夏休みは夏休みの良さがある!
B学童の夏休み。三年生と四年生のMK君とHT君は、少し暗い印象のある兄弟だ。
宿題のプリントなどをやっている様子や漢字の書き取りなどを見ると、勉強はまあまあできる方だ。
二人とも顔立ちは、なかなか整っていて運動もそこそこ出来る。
ただ、二人共に口数が少なく大人しく余り笑わない。
その兄の方と最初にちょっと仲良くなった。
きっかけは、夏休みに入り仲良くなりたくてMK君と彼の友人二人のLaQ(細かいレゴの様な玩具)遊びに一時間徹底的に付き合ったことからだ。何故こんな時間が持てたかというと、夏休み中は夏季パートの方が結構入ってくださるので、子どもの数が少ない日には、若干子ども達との濃密な時間を持つことが出来るのだ。
そして、先日兄のMK君が
「今日は僕の誕生日なんだ。」
と言ってきた。私はイベントで多めに作った栞🔖のうち、彼に気に入ったのを選んでもらい、ささやかなバースデープレゼントにした。
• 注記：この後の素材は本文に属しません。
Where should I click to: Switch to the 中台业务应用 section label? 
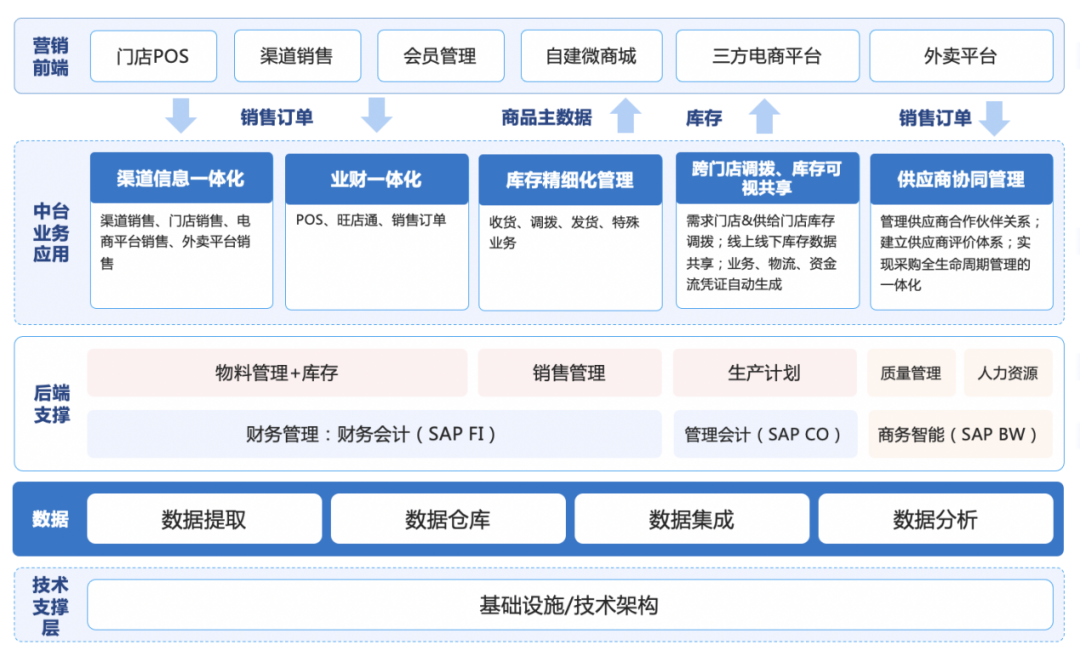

そして、翌日今度は弟と昼食時に、同じテーブルについて二人でゆっくり話せる時間を取れたので、
「昨日、お兄ちゃんにおめでとう🎉を言った⁉︎」
と聞いたら、
「うん、ケーキも食べたよ。」
と答えてくれたので、
「じゃあ、家族みんなで祝えて、お兄ちゃん良かったね。」
と言ったら、少し間を置いて、
「○○さん、お父さんいる?」
と聞いてきたので、
「私のお父さんは死んでいてもういないよ。」
と言ったら、HT君はホッとした顔をして、
「うちもお父さんいないから、昨日はお母さんと俺らだけだった…」
と打ち明けてくれた。
そのことは以前から知っていたが、私は知らなかった体を装って、
「ふーん、そうなんだ。でもお母さん、必ずケーキ手作りだってお兄ちゃんから聞いたよ。凄いね!」
と言うと、
「最初から出来上がってるカステラのところを買ってきて、生クリームとスイカ🍉と缶詰の桃🍑をのせるだけだよ。」
と、言う。その表情はやや誇らしげで嬉しそうだ。
子ども二人を育てながら、仕事を頑張って、それでも手作りのケーキを準備するお母さん、凄いなぁ、とこちらも嬉しくなった。